What you should do >> Among the entries below, take the line with "Canal Ético (116, 2217)" and the line with "Denegar (153, 2560)", and output them and every line between them exactly, with nothing else.

Provided information >>
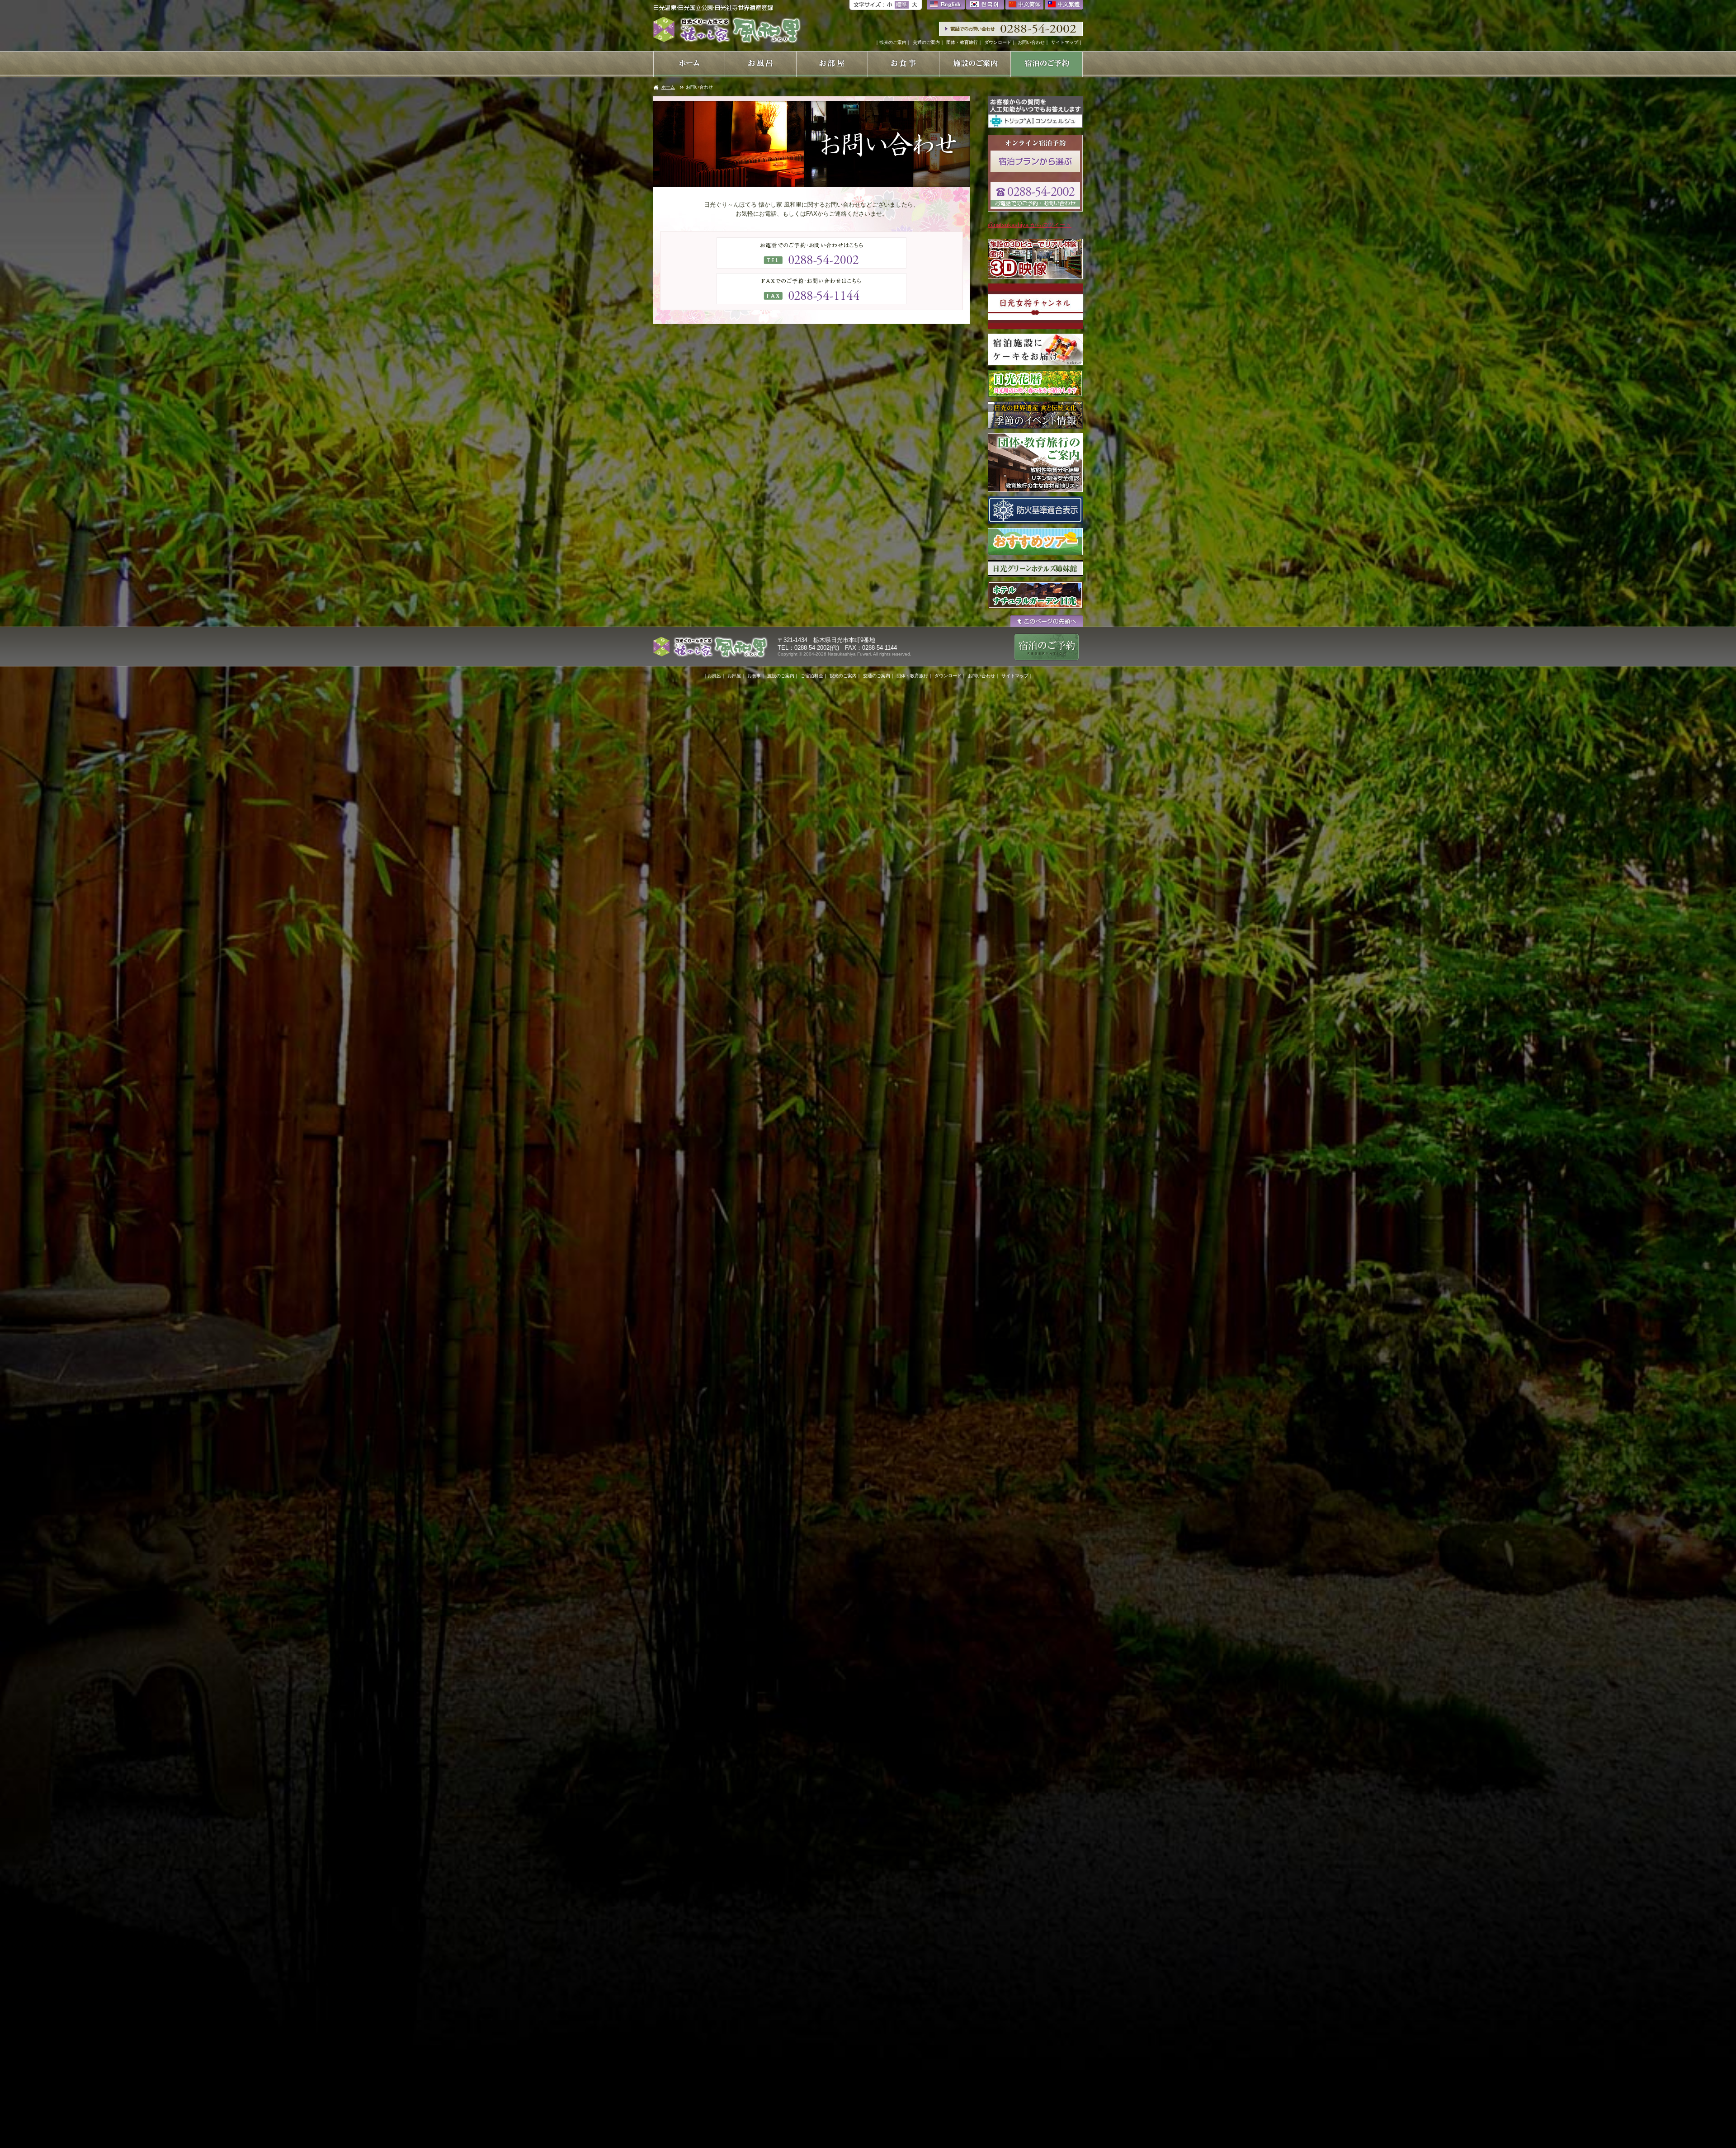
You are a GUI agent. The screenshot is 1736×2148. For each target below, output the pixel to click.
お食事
...
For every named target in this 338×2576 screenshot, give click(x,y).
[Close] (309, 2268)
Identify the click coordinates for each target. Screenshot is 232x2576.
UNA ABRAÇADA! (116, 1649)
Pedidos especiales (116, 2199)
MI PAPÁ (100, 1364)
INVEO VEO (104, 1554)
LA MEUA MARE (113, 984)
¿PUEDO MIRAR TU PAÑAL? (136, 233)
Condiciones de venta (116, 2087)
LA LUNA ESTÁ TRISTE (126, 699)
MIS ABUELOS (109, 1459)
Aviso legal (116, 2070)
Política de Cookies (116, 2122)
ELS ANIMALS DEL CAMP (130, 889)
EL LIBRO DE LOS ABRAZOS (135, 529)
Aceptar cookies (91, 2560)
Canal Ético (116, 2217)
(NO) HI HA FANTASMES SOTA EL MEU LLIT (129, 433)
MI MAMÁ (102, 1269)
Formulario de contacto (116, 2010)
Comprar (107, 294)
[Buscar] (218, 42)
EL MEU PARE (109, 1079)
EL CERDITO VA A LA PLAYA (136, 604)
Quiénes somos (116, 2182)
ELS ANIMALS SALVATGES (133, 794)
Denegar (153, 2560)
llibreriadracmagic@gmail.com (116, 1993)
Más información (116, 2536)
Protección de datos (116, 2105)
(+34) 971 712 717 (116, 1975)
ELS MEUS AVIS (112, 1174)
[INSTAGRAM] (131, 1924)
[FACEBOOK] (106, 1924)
...
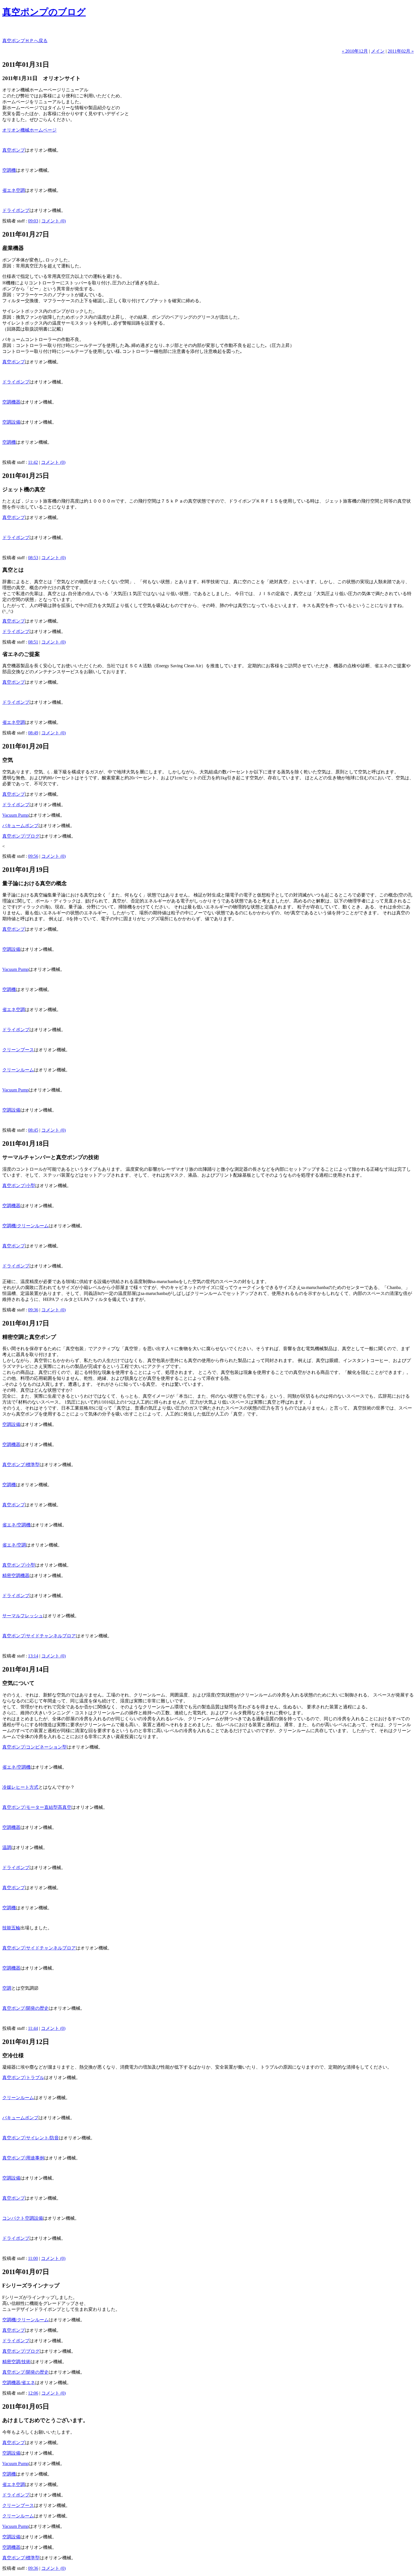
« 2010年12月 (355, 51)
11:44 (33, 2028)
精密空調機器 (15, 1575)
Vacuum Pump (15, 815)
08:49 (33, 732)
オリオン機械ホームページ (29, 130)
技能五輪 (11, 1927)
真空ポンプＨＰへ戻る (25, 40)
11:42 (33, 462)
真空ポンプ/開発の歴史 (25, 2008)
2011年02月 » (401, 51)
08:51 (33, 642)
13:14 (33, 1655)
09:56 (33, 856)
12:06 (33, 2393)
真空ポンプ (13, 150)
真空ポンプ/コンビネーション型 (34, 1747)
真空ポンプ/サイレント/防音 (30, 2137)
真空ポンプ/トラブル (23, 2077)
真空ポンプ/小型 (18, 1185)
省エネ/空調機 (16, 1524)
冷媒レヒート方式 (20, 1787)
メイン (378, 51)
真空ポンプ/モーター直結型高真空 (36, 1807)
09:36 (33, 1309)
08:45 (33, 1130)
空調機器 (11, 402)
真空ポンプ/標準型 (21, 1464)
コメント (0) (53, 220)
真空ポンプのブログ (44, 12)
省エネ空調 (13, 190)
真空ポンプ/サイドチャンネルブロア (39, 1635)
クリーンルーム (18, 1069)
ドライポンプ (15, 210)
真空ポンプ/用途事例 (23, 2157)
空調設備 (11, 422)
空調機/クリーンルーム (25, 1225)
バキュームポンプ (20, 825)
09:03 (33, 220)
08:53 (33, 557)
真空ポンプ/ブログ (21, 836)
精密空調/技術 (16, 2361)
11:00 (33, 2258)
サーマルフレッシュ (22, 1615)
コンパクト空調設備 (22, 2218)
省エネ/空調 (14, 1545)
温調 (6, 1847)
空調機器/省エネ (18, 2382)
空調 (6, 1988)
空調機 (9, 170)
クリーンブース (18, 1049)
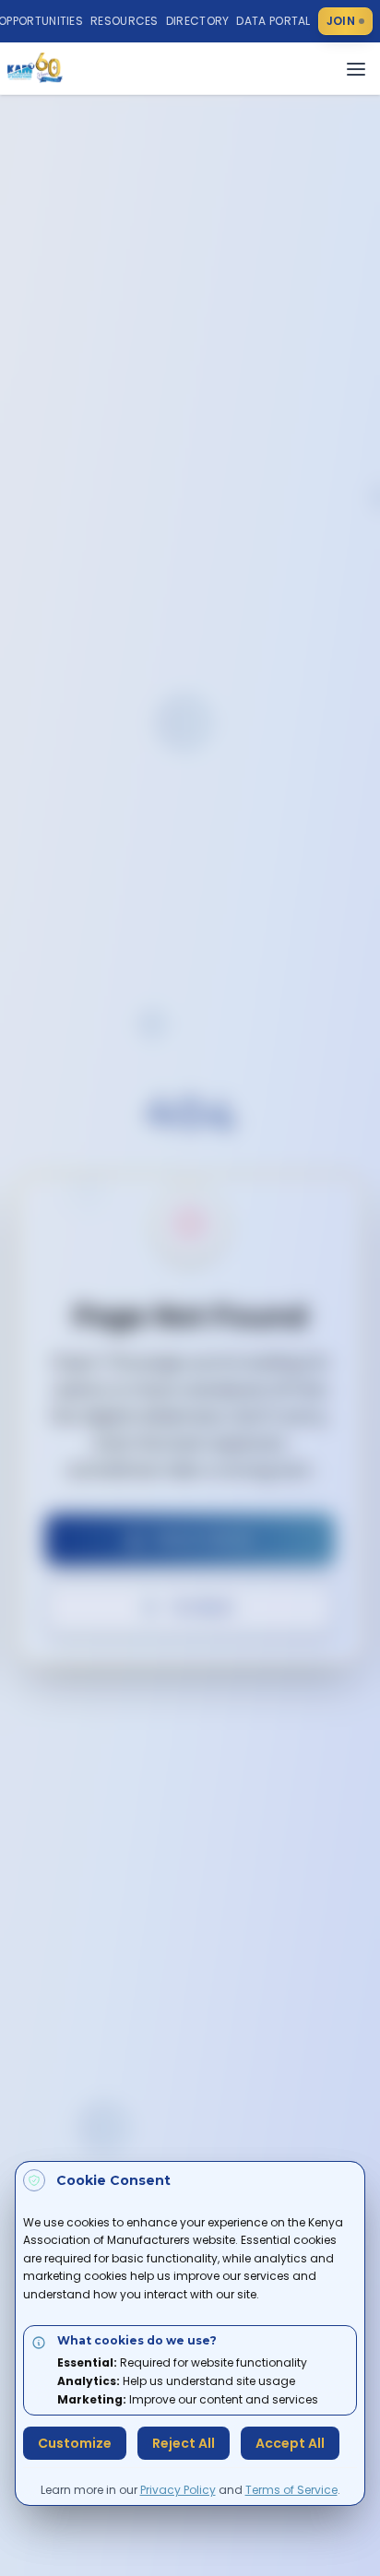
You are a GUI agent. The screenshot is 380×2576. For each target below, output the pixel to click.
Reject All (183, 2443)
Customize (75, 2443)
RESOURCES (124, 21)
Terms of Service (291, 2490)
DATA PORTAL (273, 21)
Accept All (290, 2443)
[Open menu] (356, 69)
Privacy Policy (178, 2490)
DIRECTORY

Exercise output >>
Canal Ético (116, 2217)
(NO) HI HA FANTASMES SOTA EL MEU LLIT (129, 433)
MI MAMÁ (102, 1269)
Formulario de contacto (116, 2010)
Comprar (107, 294)
[Buscar] (218, 42)
EL MEU PARE (109, 1079)
EL CERDITO VA A LA PLAYA (136, 604)
Quiénes somos (116, 2182)
ELS ANIMALS SALVATGES (133, 794)
Denegar (153, 2560)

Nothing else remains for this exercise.